(Pixel coordinate grounding data)
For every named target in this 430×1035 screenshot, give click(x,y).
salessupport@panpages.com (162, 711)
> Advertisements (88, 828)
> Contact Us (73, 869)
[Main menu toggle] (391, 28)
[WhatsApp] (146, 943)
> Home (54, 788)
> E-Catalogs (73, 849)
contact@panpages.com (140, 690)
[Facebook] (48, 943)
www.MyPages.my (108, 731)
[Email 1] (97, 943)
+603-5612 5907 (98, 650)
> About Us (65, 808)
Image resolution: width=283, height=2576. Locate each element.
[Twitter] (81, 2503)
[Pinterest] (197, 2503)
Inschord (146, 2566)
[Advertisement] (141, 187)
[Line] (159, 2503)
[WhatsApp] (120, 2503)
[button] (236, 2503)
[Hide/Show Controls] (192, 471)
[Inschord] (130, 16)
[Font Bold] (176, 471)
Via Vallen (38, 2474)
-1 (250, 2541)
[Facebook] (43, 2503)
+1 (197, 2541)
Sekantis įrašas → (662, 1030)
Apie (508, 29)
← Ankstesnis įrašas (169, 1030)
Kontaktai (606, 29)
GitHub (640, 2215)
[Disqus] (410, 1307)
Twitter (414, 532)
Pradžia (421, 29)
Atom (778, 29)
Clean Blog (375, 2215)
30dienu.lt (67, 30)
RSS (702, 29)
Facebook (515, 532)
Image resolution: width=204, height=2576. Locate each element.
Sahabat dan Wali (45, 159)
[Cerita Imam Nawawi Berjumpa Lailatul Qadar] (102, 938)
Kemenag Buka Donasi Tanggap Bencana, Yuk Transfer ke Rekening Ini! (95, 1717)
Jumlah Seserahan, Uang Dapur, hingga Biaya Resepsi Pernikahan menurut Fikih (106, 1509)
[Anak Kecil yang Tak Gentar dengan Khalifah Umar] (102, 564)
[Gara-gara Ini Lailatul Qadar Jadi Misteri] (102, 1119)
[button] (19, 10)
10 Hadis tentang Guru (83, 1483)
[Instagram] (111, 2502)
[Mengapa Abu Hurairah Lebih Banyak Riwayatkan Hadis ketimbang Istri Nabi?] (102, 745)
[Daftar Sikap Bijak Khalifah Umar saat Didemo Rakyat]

Required action: What is needed is a verbatim copy of the data, complete from first line to last.

Answer to the problem:
For every named target in this 430×1035 screenshot, give click(x,y).
salessupport@panpages.com (162, 711)
> Advertisements (88, 828)
> Contact Us (73, 869)
[Main menu toggle] (391, 28)
[WhatsApp] (146, 943)
> Home (54, 788)
> E-Catalogs (73, 849)
contact@panpages.com (140, 690)
[Facebook] (48, 943)
www.MyPages.my (108, 731)
[Email 1] (97, 943)
+603-5612 5907 (98, 650)
> About Us (65, 808)
Image resolution: width=283, height=2576. Locate each element.
[Twitter] (81, 2503)
[Pinterest] (197, 2503)
Inschord (146, 2566)
[Advertisement] (141, 187)
[Line] (159, 2503)
[WhatsApp] (120, 2503)
[button] (236, 2503)
[Hide/Show Controls] (192, 471)
[Inschord] (130, 16)
[Font Bold] (176, 471)
Via Vallen (38, 2474)
-1 (250, 2541)
[Facebook] (43, 2503)
+1 (197, 2541)
Sekantis įrašas → (662, 1030)
Apie (508, 29)
← Ankstesnis įrašas (169, 1030)
Kontaktai (606, 29)
GitHub (640, 2215)
[Disqus] (410, 1307)
Twitter (414, 532)
Pradžia (421, 29)
Atom (778, 29)
Clean Blog (375, 2215)
30dienu.lt (67, 30)
RSS (702, 29)
Facebook (515, 532)
Image resolution: width=204, height=2576. Locate each element.
Sahabat dan Wali (45, 159)
[Cerita Imam Nawawi Berjumpa Lailatul Qadar] (102, 938)
Kemenag Buka Donasi Tanggap Bencana, Yuk Transfer ke Rekening Ini! (95, 1717)
Jumlah Seserahan, Uang Dapur, hingga Biaya Resepsi Pernikahan menurut Fikih (106, 1509)
[Anak Kecil yang Tak Gentar dengan Khalifah Umar] (102, 564)
[Gara-gara Ini Lailatul Qadar Jadi Misteri] (102, 1119)
[button] (19, 10)
10 Hadis tentang Guru (83, 1483)
[Instagram] (111, 2502)
[Mengapa Abu Hurairah Lebih Banyak Riwayatkan Hadis ketimbang Istri Nabi?] (102, 745)
[Daftar Sikap Bijak Khalifah Umar saat Didemo Rakyat]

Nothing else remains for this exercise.